Simulation with the light BD window (1.70-1.75 g/ml)

In [26]:
config = ConfigParser.SafeConfigParser()
config.read(os.path.join(followupDir, 'initial_followupDir_parameters.cfg'))

config.set('Other', 'logfile', 'lightwindow_highGC_simulation.log')
config.set('Fragment', 'genome_index_file', os.path.join(workDir, 'high_GC_skew_genome_index.txt'))

## Model parameters
config.set('Model', 'min_bouyant_density', '1.67')
config.set('Model', 'max_bouyant_density', '1.80')

## Library parameters
config.set('Library', 'min_bouyant_density_sequenced', '1.70')
config.set('Library', 'max_bouyant_density_sequenced', '1.75')

## Community parameters
config.add_section('Community')
config.set('Community', 'community_file', os.path.join(workDir, 'high_GC_skew_comm.txt'))
config.set('Community', 'incorporator_file', os.path.join(workDir, 'high_GC_skew_incorporators.txt'))

# Writing our configuration file to 'example.cfg'
with open(os.path.join(followupDir, 'lightwindow_highGC', 'lightwindow_highGC_parameters.cfg'), 'wb') as configfile:
    config.write(configfile)

Simulation with the previously used "medium" BD window (1.72-1.77 g/ml)

In [28]:
config = ConfigParser.SafeConfigParser()
config.read(os.path.join(followupDir, 'initial_followupDir_parameters.cfg'))

config.set('Other', 'logfile', 'mediumwindow_highGC_simulation.log')
config.set('Fragment', 'genome_index_file', os.path.join(workDir, 'high_GC_skew_genome_index.txt'))

## Model parameters
config.set('Model', 'min_bouyant_density', '1.67')
config.set('Model', 'max_bouyant_density', '1.80')

## Library parameters
config.set('Library', 'min_bouyant_density_sequenced', '1.72')
config.set('Library', 'max_bouyant_density_sequenced', '1.77')

## Community parameters
config.add_section('Community')
config.set('Community', 'community_file', os.path.join(workDir, 'high_GC_skew_comm.txt'))
config.set('Community', 'incorporator_file', os.path.join(workDir, 'high_GC_skew_incorporators.txt'))

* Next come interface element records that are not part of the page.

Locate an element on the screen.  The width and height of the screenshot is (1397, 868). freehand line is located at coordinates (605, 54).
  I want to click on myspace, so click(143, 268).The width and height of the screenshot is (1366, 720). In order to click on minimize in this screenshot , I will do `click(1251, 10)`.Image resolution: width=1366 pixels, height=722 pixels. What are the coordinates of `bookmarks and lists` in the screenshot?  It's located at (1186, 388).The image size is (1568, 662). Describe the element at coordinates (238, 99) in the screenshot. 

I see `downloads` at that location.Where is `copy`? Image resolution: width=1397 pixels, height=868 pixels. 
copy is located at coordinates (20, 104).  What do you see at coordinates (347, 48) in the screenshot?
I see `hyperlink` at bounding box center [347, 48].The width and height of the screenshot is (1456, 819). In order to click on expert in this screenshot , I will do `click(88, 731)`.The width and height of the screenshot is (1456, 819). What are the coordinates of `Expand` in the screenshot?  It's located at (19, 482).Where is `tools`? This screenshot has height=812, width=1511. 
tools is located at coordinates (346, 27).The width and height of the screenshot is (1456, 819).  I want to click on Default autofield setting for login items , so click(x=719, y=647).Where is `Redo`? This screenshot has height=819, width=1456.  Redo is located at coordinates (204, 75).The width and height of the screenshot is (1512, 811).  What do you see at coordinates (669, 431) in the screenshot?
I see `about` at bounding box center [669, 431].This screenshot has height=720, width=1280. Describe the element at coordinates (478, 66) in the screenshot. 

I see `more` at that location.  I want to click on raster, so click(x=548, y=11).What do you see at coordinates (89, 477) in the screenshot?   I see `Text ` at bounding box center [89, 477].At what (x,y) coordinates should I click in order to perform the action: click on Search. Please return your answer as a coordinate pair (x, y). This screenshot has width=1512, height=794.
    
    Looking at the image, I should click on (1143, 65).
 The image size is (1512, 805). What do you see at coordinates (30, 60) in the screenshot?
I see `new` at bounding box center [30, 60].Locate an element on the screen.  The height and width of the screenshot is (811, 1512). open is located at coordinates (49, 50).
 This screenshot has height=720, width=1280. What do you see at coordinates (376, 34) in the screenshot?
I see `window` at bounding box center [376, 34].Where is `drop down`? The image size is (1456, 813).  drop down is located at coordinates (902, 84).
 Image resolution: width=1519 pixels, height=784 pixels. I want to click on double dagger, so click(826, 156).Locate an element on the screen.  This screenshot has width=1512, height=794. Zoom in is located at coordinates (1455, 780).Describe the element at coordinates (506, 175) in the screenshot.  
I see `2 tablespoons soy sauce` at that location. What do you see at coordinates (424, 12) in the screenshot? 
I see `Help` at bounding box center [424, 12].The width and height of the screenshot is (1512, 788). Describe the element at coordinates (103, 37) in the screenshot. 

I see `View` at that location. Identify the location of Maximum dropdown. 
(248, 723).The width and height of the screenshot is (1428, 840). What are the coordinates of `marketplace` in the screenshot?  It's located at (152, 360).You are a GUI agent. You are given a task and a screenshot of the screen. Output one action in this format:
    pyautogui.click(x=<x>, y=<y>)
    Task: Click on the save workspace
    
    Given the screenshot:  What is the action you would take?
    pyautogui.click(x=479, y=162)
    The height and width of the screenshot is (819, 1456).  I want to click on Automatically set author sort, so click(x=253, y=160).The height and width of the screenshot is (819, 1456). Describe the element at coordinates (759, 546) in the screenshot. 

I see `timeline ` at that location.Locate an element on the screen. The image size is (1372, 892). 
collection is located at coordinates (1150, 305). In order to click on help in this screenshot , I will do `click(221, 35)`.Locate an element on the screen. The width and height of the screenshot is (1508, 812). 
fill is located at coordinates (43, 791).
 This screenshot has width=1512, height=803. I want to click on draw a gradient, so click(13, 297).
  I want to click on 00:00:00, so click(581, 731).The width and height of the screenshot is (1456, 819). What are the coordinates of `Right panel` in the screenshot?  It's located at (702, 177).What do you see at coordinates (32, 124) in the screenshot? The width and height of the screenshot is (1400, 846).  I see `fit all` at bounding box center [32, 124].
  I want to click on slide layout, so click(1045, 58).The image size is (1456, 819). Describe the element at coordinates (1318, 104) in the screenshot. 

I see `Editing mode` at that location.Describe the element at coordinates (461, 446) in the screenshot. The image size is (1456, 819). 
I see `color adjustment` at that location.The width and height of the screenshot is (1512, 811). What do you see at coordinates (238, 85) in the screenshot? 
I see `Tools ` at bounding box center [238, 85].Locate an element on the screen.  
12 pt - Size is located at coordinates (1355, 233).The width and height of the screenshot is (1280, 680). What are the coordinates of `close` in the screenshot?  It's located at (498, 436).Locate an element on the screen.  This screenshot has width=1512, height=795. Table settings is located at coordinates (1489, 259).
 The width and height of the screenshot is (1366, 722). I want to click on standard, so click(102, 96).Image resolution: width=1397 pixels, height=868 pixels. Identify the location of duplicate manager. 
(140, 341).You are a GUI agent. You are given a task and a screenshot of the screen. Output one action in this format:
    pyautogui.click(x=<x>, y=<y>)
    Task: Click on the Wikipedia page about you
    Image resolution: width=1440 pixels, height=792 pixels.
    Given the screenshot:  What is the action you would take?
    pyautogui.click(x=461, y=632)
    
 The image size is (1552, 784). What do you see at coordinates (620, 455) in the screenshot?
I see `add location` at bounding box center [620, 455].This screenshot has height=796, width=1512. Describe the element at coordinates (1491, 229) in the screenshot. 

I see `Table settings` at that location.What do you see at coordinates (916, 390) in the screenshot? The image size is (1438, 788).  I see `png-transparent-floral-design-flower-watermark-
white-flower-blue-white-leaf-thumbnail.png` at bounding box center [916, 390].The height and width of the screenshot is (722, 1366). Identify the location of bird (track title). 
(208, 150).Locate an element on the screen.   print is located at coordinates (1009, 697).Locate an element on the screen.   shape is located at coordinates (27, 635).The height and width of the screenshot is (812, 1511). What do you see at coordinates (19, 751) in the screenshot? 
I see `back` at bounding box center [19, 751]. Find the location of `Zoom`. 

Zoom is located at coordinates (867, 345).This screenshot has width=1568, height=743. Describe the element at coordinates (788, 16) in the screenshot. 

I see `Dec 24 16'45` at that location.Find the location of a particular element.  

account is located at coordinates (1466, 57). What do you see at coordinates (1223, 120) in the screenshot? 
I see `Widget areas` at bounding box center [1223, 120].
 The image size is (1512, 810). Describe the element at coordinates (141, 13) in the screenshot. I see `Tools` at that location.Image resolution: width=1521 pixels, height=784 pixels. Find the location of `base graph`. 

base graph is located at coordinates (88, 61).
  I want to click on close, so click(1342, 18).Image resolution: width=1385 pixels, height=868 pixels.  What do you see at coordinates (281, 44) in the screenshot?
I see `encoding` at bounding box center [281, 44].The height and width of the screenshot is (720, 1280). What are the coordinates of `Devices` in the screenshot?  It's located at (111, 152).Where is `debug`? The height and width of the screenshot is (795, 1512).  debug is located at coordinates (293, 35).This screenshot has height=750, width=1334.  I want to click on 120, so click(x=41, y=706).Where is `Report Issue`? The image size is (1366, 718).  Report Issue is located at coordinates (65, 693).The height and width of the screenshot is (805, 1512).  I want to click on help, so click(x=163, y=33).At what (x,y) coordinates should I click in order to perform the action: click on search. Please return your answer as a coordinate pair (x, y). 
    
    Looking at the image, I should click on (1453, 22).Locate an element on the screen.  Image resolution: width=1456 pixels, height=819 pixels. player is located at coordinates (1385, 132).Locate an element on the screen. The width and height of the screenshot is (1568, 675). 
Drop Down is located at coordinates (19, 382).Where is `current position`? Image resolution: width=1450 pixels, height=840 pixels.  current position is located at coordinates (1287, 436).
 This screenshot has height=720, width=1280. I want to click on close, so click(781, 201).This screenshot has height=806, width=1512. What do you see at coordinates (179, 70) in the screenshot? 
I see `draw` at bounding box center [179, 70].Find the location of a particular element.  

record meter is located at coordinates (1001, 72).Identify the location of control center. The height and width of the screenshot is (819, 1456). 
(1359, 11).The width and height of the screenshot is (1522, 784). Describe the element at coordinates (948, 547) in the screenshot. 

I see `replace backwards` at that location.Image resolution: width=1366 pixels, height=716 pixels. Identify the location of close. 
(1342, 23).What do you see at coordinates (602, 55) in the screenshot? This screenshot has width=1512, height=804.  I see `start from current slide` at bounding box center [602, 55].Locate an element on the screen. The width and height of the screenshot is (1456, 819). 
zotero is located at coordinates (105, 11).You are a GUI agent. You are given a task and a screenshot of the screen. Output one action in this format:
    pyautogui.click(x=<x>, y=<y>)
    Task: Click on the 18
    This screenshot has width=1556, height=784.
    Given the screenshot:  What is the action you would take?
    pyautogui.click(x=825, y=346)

# Writing our configuration file to 'example.cfg'
with open(os.path.join(followupDir, 'mediumwindow_highGC', 'mediumwindow_highGC_parameters.cfg'), 'wb') as configfile:
    config.write(configfile)

Simulation with the heavy BD window (1.74-1.79 g/ml)

In [29]:
config = ConfigParser.SafeConfigParser()
config.read(os.path.join(followupDir, 'initial_followupDir_parameters.cfg'))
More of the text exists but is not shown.